### Supplied data ###
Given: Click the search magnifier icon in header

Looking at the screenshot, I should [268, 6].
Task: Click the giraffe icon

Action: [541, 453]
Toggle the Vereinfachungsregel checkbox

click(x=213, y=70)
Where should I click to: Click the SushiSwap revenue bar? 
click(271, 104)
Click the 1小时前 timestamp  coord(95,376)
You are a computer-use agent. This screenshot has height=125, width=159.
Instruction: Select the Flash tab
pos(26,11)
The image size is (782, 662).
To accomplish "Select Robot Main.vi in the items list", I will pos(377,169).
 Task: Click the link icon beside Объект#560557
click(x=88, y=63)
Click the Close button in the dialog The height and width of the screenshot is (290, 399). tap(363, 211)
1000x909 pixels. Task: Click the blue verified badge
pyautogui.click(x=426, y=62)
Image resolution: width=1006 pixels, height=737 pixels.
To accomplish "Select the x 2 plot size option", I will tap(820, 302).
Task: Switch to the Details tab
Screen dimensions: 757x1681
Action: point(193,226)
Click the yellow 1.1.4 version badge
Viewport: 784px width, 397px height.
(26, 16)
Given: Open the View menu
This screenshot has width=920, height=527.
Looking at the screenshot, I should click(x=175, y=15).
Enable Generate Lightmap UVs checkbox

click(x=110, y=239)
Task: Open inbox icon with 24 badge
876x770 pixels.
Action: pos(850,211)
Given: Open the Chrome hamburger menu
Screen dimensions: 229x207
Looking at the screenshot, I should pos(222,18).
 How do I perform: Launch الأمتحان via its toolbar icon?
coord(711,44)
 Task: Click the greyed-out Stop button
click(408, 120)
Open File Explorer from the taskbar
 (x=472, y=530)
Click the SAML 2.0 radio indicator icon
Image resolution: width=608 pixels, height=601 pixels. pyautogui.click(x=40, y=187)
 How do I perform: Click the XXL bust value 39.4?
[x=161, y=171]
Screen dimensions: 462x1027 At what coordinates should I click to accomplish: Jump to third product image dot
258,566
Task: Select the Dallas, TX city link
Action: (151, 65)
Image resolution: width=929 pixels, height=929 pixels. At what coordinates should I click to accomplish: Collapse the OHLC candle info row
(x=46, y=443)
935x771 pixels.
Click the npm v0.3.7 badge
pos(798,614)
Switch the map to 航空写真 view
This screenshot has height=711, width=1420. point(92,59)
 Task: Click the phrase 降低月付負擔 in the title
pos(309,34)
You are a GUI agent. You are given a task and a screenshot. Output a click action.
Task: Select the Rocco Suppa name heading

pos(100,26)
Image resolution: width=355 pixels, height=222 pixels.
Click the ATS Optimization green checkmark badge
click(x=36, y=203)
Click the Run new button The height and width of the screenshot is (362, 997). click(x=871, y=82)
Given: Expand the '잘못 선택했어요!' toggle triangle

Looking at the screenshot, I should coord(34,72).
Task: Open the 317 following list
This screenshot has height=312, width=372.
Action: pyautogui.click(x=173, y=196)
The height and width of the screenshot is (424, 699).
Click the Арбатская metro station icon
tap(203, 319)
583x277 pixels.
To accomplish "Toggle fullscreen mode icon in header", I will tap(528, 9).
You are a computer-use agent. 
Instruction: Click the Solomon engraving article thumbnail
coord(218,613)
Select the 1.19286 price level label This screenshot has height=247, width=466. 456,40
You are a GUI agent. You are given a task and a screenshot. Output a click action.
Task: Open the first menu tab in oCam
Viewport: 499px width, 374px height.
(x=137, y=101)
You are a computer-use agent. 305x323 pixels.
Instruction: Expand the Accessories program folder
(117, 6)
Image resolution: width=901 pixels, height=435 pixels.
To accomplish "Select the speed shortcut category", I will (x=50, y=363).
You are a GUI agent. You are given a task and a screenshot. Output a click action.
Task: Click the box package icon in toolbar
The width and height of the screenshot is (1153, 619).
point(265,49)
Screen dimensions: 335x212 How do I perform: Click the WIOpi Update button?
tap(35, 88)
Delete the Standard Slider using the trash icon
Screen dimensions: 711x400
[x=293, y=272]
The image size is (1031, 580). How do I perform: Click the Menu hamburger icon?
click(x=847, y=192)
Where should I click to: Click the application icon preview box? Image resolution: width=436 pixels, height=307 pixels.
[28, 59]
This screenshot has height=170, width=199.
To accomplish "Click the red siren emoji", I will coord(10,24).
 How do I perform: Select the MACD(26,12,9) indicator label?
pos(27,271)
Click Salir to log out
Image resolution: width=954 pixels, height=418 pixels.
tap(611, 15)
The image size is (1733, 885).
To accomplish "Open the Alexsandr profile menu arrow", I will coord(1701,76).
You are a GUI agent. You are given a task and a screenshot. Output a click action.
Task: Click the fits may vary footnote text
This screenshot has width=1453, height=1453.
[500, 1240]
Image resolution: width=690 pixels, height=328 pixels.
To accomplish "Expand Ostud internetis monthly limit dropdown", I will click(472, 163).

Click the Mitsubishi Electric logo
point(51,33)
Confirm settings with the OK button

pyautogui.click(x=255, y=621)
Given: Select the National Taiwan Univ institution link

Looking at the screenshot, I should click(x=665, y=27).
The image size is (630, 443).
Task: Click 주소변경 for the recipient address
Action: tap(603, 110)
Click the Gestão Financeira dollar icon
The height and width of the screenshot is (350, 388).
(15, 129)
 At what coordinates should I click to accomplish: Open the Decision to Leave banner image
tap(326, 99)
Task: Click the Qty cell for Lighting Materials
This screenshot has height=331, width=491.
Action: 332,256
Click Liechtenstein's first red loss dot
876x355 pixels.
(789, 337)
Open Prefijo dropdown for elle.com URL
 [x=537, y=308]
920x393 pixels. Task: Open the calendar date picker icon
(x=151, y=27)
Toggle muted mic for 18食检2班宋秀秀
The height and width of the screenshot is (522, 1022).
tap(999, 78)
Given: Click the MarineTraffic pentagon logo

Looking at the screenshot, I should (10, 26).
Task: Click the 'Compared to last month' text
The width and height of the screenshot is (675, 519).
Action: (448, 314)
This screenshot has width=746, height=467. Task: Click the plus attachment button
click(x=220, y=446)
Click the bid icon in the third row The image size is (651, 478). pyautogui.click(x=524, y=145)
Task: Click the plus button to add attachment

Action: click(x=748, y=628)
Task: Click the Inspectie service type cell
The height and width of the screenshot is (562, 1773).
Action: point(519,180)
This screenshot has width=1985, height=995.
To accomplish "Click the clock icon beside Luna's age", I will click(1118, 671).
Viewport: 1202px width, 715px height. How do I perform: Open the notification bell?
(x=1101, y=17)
###
Activity =
Working from the data above, extract solely the lines from the one containing "Screen dimensions: 462x1027" through the one containing "Task: Open the first menu tab in oCam", exactly as they appear, both included.

Result of this exercise =
Screen dimensions: 462x1027 At what coordinates should I click to accomplish: Jump to third product image dot
258,566
Task: Select the Dallas, TX city link
Action: (151, 65)
Image resolution: width=929 pixels, height=929 pixels. At what coordinates should I click to accomplish: Collapse the OHLC candle info row
(x=46, y=443)
935x771 pixels.
Click the npm v0.3.7 badge
pos(798,614)
Switch the map to 航空写真 view
This screenshot has height=711, width=1420. point(92,59)
 Task: Click the phrase 降低月付負擔 in the title
pos(309,34)
You are a GUI agent. You are given a task and a screenshot. Output a click action.
Task: Select the Rocco Suppa name heading

pos(100,26)
Image resolution: width=355 pixels, height=222 pixels.
Click the ATS Optimization green checkmark badge
click(x=36, y=203)
Click the Run new button The height and width of the screenshot is (362, 997). click(x=871, y=82)
Given: Expand the '잘못 선택했어요!' toggle triangle

Looking at the screenshot, I should coord(34,72).
Task: Open the 317 following list
This screenshot has height=312, width=372.
Action: pyautogui.click(x=173, y=196)
The height and width of the screenshot is (424, 699).
Click the Арбатская metro station icon
tap(203, 319)
583x277 pixels.
To accomplish "Toggle fullscreen mode icon in header", I will tap(528, 9).
You are a computer-use agent. 
Instruction: Click the Solomon engraving article thumbnail
coord(218,613)
Select the 1.19286 price level label This screenshot has height=247, width=466. 456,40
You are a GUI agent. You are given a task and a screenshot. Output a click action.
Task: Open the first menu tab in oCam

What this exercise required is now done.